K. La guarida del Viejo Mandíbula Cascada: un pescador acude a los PJ indicándoles que una tortuga con muy mal genio está impidiéndoles pescar, llegando incluso a destrozar las barcas. 

Y efectivamente acudes al hexágono K y hay una tortuga con muy mal genio, especial apetencia por la carne de gnomo y que ataca a los PJ. No hay manera de solventar este encuentro de forma amistosa. La tortuga es VD 4. No hay combate táctico. Cuando la matas obtienes una gema elemental de agua y del parte del pescador que te ha ofrecido la misión un anillo de caída de pluma.

Mira Paizo, me cago en tu vida. Esta es la típica quest estúpida del Skyrim en la que o haces de recadero o vas a matar a X, aunque seas el multiclase sangre de dragón - líder de los ladrones - archimago. Independientemente del premio, se supone que los PJ son los gobernantes de un reino, ¿y me das una tortuga de mala leche? ¿Qué aporta esto? ¿Qué conflicto hay? No te pido que cada hexágono sea genial y cada combate sea el último por sus vidas porque en la exploración hay tanto emoción como momentos en los que no pasa nada, pero un combate contra una tortuga encabronada me parece ridículo.

¿Sabéis lo que hice yo? Conservé la tortuga. La adentré en las profundidades de la tierra, en una cueva acuática, describiendo el paso por esas cuevas como estrechos, complicados, sin luz, con el agua a veces hasta arriba. Les hice ver a los jugadores lo difícil que es la espeleología, y más sin ir preparado; andaron kilómetros y llegaron a esa oquedad. Y en ella puse a la tortuga, en terreno dificultoso (todo agua hasta la cintura excepto un par de rocas por encima), añadí un enemigo más, una naga de agua para dar combate combinado, y llené las paredes de inscripciones antiguas en las que se relataba de forma tosca el origen de esa tierra.

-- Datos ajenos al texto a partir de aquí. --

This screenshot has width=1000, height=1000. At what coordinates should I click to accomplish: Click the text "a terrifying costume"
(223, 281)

Y una de las inscripciones relataba la llegada de los PJ a esa tierra. Y en todas había una figura constante de la metatrama, la que se supone que guía la campaña. Y uno de ellos fue a explorar, se perdió (mucho) y llegó a una bajada en la que había varios hongos luminiscentes... Propios de la Infraoscuridad.

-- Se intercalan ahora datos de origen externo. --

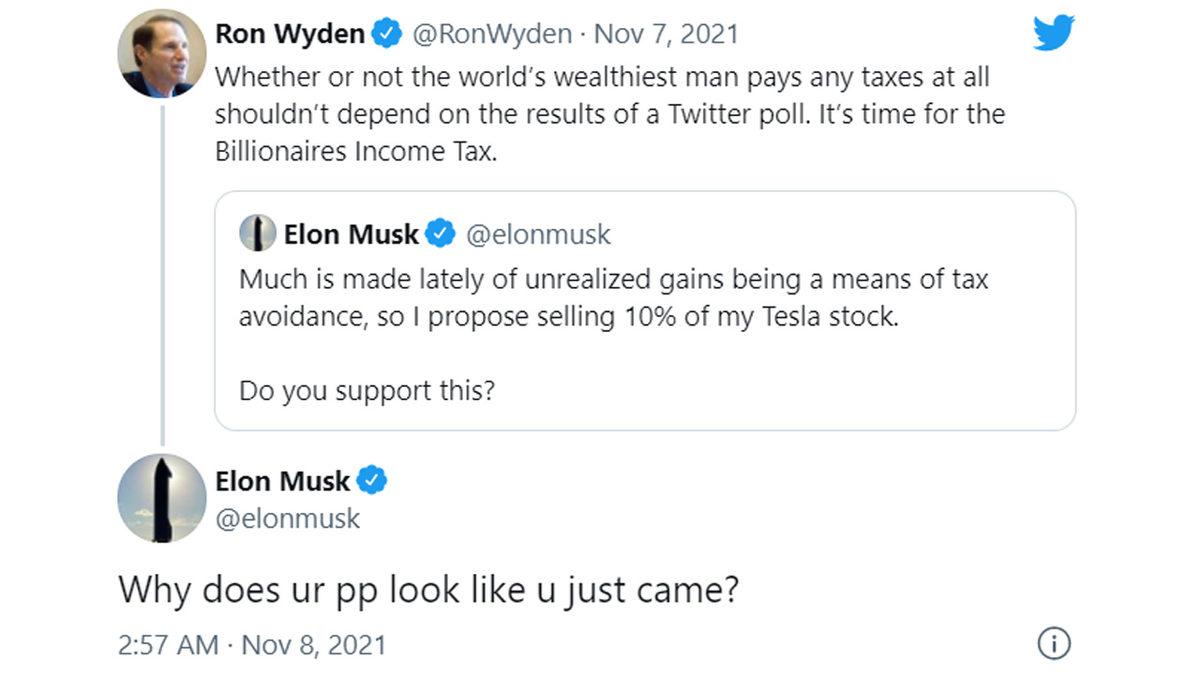Open the @RonWyden handle
The image size is (1200, 675).
[x=490, y=32]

Moraleja: cambia todo lo que tengas que cambiar. A nivel de sistema deberías de cambiar lo que consideres si quieres que tu partida tenga un sabor distinto (con cuidado, como dice sabiamente +Dwayne Hicks "D&D siempre tiene razón"), pero si tienes que cambiar narrativa, encuentros o lo que sea hazlo porque el narrador eres tu. No el señor que ha ideado el módulo, ese señor está en su casa y no tiene ni idea de qué se cuece en tu mesa, qué necesitan los jugadores y en qué momento hay que dar un golpe de mano a lo que estás contando.

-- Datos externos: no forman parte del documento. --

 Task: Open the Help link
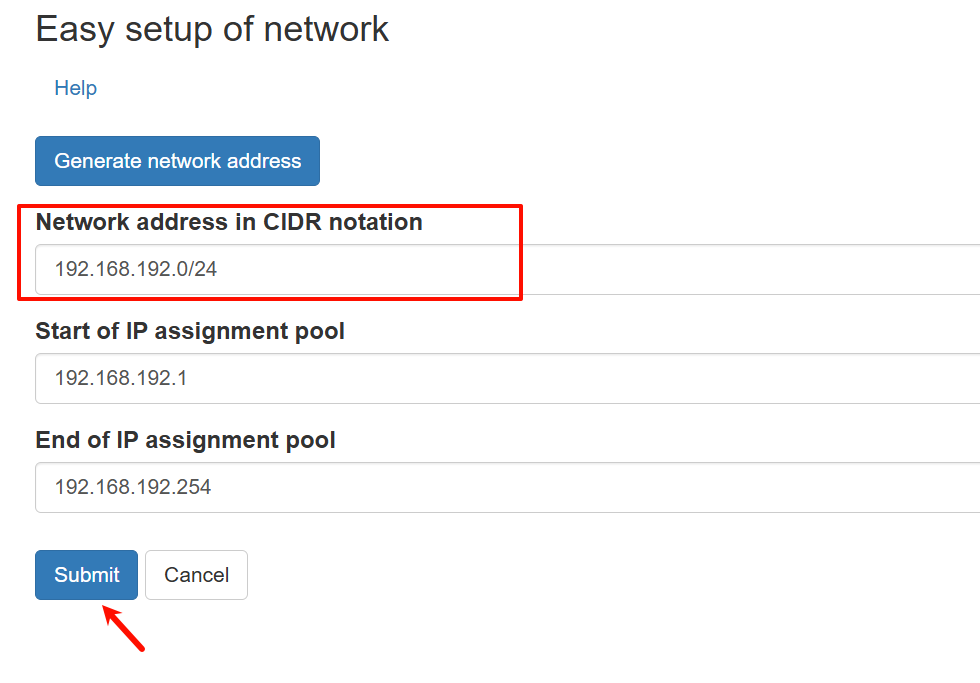click(75, 88)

Porque al final de todo necesitas tener a tus jugadores implicados en todo: la historia, los sucesos, la trama general... A mi me da igual si vienen mañana y me dicen "mira, que lo de las casitas meh" porque eso es un extra, pero lo que no quiero es darles la sensación de los tengo dando vueltas gratis. Porque el tiempo es oro, porque cualquiera que haya jugado un videojuego de RPG en los últimos años sabe lo que es que lo tengan dando vueltas como un idiota cuando tiene suficiente nivel como para aniquilar un pueblo o una ciudad y quiere vivir aventuras.